### Data excerpts

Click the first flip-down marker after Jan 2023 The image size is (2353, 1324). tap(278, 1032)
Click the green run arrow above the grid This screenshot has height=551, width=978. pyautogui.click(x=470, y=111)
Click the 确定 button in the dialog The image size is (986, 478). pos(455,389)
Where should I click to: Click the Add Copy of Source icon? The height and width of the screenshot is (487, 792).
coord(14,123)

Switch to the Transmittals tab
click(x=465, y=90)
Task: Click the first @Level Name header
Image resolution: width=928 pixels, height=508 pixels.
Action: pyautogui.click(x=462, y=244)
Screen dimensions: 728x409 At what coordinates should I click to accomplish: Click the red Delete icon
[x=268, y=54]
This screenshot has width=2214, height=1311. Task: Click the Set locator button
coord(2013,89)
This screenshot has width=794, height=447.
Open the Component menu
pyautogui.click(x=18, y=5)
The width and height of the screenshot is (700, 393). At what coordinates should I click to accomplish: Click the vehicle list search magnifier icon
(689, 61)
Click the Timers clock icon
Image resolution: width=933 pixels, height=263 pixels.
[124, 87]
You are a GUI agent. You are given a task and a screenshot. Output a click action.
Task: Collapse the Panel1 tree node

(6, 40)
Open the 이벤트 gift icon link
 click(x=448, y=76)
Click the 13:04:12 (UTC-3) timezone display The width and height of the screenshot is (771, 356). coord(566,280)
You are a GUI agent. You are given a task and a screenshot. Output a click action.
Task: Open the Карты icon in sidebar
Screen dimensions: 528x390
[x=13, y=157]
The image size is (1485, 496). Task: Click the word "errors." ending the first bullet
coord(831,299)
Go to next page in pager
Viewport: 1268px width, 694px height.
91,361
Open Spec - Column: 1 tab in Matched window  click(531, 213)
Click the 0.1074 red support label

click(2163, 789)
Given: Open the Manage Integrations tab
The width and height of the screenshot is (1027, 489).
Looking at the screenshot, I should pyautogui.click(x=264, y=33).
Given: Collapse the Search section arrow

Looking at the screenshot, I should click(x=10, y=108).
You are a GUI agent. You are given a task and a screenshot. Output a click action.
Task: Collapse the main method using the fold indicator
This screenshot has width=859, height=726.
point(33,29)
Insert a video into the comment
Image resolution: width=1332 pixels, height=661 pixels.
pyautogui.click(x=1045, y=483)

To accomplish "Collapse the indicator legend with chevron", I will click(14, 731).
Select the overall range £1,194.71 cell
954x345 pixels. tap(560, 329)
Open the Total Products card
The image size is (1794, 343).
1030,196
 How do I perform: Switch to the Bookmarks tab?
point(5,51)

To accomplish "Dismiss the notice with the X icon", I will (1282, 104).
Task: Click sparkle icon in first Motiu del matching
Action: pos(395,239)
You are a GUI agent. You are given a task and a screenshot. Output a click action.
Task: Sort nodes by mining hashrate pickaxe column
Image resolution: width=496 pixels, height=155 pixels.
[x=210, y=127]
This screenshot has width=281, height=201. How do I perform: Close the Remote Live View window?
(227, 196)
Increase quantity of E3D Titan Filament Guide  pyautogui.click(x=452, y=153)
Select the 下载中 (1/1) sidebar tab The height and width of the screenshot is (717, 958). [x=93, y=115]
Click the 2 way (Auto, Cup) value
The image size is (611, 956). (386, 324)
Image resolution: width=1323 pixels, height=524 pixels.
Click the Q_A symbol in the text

######

Description of the task
Please rewrite the lines above, substituting "interface agent" for every "GUI agent" and leaving everything else unchanged.

Output for this exercise
Click the first flip-down marker after Jan 2023 The image size is (2353, 1324). tap(278, 1032)
Click the green run arrow above the grid This screenshot has height=551, width=978. pyautogui.click(x=470, y=111)
Click the 确定 button in the dialog The image size is (986, 478). pos(455,389)
Where should I click to: Click the Add Copy of Source icon? The height and width of the screenshot is (487, 792).
coord(14,123)

Switch to the Transmittals tab
click(x=465, y=90)
Task: Click the first @Level Name header
Image resolution: width=928 pixels, height=508 pixels.
Action: pyautogui.click(x=462, y=244)
Screen dimensions: 728x409 At what coordinates should I click to accomplish: Click the red Delete icon
[x=268, y=54]
This screenshot has width=2214, height=1311. Task: Click the Set locator button
coord(2013,89)
This screenshot has width=794, height=447.
Open the Component menu
pyautogui.click(x=18, y=5)
The width and height of the screenshot is (700, 393). At what coordinates should I click to accomplish: Click the vehicle list search magnifier icon
(689, 61)
Click the Timers clock icon
Image resolution: width=933 pixels, height=263 pixels.
[124, 87]
You are a interface agent. You are given a task and a screenshot. Output a click action.
Task: Collapse the Panel1 tree node

(6, 40)
Open the 이벤트 gift icon link
 click(x=448, y=76)
Click the 13:04:12 (UTC-3) timezone display The width and height of the screenshot is (771, 356). coord(566,280)
You are a interface agent. You are given a task and a screenshot. Output a click action.
Task: Open the Карты icon in sidebar
Screen dimensions: 528x390
[x=13, y=157]
The image size is (1485, 496). Task: Click the word "errors." ending the first bullet
coord(831,299)
Go to next page in pager
Viewport: 1268px width, 694px height.
91,361
Open Spec - Column: 1 tab in Matched window  click(531, 213)
Click the 0.1074 red support label

click(2163, 789)
Given: Open the Manage Integrations tab
The width and height of the screenshot is (1027, 489).
Looking at the screenshot, I should pyautogui.click(x=264, y=33).
Given: Collapse the Search section arrow

Looking at the screenshot, I should click(x=10, y=108).
You are a interface agent. You are given a task and a screenshot. Output a click action.
Task: Collapse the main method using the fold indicator
This screenshot has width=859, height=726.
point(33,29)
Insert a video into the comment
Image resolution: width=1332 pixels, height=661 pixels.
pyautogui.click(x=1045, y=483)

To accomplish "Collapse the indicator legend with chevron", I will click(14, 731).
Select the overall range £1,194.71 cell
954x345 pixels. tap(560, 329)
Open the Total Products card
The image size is (1794, 343).
1030,196
 How do I perform: Switch to the Bookmarks tab?
point(5,51)

To accomplish "Dismiss the notice with the X icon", I will (1282, 104).
Task: Click sparkle icon in first Motiu del matching
Action: pos(395,239)
You are a interface agent. You are given a task and a screenshot. Output a click action.
Task: Sort nodes by mining hashrate pickaxe column
Image resolution: width=496 pixels, height=155 pixels.
[x=210, y=127]
This screenshot has width=281, height=201. How do I perform: Close the Remote Live View window?
(227, 196)
Increase quantity of E3D Titan Filament Guide  pyautogui.click(x=452, y=153)
Select the 下载中 (1/1) sidebar tab The height and width of the screenshot is (717, 958). [x=93, y=115]
Click the 2 way (Auto, Cup) value
The image size is (611, 956). (386, 324)
Image resolution: width=1323 pixels, height=524 pixels.
Click the Q_A symbol in the text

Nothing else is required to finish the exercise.